The radiation therapy regimens used to treat breast cancer in the 1970s and early 1980s increase the risk of death from heart disease and lung cancer, according to a study published in Lancet Oncology. Breast cancer patients who received radiation therapy during that time may wish to speak with their physician regarding screening for heart or lung disease.

Radiation therapy to the breast for early-stage breast cancer is a common treatment modality. Unfortunately, radiation therapy to the breast cancer may also expose the heart and lungs to radiation. When the heart and lungs are exposed, the amount of radiation they receive varies with the side of the body that is treated. Radiation therapy to the left breast results in more radiation exposure to the heart than radiation therapy to the right breast. In the lungs, radiation exposure is the greatest for the lung on the side of the body that is irradiated.

To assess the effect of radiation therapy for breast cancer on subsequent heart disease and lung cancer risk, the researchers evaluated 308,861 women with early breast cancer diagnosed between 1973 and 2001. These women were identified from the U.S. Surveillance Epidemiology and End Results (SEER) cancer registries. The researchers evaluated whether women who received radiation for a left-sided breast cancer were more likely to die of heart disease, and whether lung cancer occurred more commonly on the side of the body that had been irradiated. Women with cancer in both breasts were excluded.

Among women diagnosed with breast cancer between 1973 and 1982, those who received radiation to the left breast were more likely to die of heart disease than women who received radiation to the right breast.

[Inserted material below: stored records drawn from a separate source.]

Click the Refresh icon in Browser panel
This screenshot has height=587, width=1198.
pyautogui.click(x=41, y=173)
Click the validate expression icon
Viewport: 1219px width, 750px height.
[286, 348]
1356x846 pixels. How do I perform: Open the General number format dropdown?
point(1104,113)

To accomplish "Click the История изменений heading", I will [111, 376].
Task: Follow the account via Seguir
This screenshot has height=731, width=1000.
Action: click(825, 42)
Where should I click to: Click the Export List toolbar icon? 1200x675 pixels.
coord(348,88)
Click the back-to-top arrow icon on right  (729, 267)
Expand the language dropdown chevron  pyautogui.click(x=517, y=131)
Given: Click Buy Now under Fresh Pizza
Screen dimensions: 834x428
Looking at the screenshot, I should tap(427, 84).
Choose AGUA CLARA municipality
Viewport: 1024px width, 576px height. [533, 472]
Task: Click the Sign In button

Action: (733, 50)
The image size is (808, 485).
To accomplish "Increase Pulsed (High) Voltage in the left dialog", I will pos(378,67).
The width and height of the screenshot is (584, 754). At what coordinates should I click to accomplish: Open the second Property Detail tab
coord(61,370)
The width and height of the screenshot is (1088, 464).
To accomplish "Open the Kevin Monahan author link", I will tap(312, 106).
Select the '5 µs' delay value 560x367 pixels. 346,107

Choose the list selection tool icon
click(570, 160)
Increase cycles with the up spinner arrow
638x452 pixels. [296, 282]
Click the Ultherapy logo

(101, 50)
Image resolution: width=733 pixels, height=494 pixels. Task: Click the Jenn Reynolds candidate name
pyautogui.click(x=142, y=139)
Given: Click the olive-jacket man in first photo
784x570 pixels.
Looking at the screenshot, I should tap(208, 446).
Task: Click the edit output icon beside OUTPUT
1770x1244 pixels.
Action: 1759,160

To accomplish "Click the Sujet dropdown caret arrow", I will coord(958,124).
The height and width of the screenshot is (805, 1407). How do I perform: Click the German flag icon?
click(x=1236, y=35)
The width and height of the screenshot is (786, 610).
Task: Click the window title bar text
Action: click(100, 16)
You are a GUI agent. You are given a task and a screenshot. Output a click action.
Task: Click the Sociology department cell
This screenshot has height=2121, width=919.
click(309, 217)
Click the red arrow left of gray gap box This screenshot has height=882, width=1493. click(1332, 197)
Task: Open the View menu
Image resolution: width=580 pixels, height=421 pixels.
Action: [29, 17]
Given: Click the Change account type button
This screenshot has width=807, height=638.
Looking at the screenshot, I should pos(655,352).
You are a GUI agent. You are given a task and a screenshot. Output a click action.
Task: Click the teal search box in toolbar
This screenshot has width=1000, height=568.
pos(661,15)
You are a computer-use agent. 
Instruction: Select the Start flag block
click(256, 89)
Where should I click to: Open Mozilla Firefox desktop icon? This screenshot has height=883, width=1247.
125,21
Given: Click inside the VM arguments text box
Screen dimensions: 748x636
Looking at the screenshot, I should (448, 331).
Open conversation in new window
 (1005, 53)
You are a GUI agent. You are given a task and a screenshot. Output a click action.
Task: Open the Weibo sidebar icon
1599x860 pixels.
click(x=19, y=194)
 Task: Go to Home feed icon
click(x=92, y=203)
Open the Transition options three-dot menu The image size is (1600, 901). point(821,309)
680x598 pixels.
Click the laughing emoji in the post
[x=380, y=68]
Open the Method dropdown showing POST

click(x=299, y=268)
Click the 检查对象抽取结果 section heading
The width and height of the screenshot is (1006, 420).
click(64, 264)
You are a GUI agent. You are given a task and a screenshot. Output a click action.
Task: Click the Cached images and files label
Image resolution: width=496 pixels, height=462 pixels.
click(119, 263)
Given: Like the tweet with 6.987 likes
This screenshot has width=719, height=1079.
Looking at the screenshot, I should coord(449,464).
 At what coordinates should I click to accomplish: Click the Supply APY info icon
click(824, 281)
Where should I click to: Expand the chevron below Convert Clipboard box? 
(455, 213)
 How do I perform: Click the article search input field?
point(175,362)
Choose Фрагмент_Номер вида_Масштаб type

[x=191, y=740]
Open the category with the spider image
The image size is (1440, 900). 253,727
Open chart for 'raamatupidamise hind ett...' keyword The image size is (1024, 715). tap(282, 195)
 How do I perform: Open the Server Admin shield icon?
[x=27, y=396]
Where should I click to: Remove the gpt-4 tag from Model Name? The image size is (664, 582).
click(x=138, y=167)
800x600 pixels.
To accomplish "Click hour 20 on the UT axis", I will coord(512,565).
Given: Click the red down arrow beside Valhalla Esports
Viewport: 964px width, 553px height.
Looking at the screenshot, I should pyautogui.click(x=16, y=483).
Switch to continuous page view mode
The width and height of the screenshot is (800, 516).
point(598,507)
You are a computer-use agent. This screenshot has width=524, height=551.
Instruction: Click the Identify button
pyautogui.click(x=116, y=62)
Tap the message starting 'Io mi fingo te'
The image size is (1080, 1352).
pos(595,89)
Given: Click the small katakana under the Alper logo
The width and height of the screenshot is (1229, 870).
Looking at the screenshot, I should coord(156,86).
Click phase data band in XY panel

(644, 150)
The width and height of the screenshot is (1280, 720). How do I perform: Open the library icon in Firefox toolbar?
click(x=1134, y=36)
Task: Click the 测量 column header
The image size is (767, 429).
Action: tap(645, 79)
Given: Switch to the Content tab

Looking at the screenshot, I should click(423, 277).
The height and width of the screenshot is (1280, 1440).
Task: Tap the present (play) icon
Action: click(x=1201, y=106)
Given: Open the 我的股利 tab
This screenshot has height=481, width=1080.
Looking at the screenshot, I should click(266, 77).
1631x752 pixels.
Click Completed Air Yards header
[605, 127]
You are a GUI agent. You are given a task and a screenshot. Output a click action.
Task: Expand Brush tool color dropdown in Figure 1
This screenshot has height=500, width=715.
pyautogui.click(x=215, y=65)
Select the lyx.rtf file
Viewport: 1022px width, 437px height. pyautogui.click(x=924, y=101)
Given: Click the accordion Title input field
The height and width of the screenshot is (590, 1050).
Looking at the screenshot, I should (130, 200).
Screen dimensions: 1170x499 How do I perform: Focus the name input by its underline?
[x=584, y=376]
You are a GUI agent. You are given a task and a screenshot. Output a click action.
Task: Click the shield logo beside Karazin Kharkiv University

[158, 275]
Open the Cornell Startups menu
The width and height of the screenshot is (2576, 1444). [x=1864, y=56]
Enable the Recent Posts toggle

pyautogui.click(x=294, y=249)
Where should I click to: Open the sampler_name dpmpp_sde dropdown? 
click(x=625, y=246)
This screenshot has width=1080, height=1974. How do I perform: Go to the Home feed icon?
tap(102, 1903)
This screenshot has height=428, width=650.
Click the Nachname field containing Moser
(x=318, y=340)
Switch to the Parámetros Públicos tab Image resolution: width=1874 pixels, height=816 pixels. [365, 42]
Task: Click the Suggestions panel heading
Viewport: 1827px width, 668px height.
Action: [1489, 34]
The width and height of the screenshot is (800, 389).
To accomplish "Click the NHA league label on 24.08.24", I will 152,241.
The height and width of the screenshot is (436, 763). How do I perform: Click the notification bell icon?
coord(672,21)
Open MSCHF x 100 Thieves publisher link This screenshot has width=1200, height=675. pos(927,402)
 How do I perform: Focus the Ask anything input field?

After 10 to 14 years of follow-up, women who received radiation to the left breast were 42 percent more likely to die of heart disease than women who received radiation to the right breast; after 15 years of follow-up, they were 58 percent more likely to die of heart disease. There was no evidence of an association between the side of the breast cancer (left or right) and heart disease mortality among women who received radiation during later years (1983-2001), but there is less follow-up available for these women.

Radiation therapy for breast cancer between 1973 and 1982 also appeared to increase the risk of dying from lung cancer. Among women who received radiation and also developed lung cancer, the lung cancer most often developed on the side of the body that had been irradiated. This effect was especially apparent after 15 years of follow-up. There was no evidence of an association between lung cancer and radiation among women diagnosed with breast cancer between 1983 and 2001.

The researchers conclude that the radiation therapy regimens used for breast cancer in the 1970s and early 1980s increase a woman’s long-term risk of death from heart disease and lung cancer. Women who received radiation therapy for breast cancer during these years may wish to talk with their doctor about their heart and lung health. More recent radiation therapy regimens for breast cancer are likely to have much less of an effect on the heart and lungs.

Reference: Darby SC, McGale P, Taylor CW et al. Long-term mortality from heart disease and lung cancer after radiotherapy for early breast cancer: prospective cohort study of about 300,000 women in US SEER cancer registries. Lancet Oncology. 2005;6:557-65.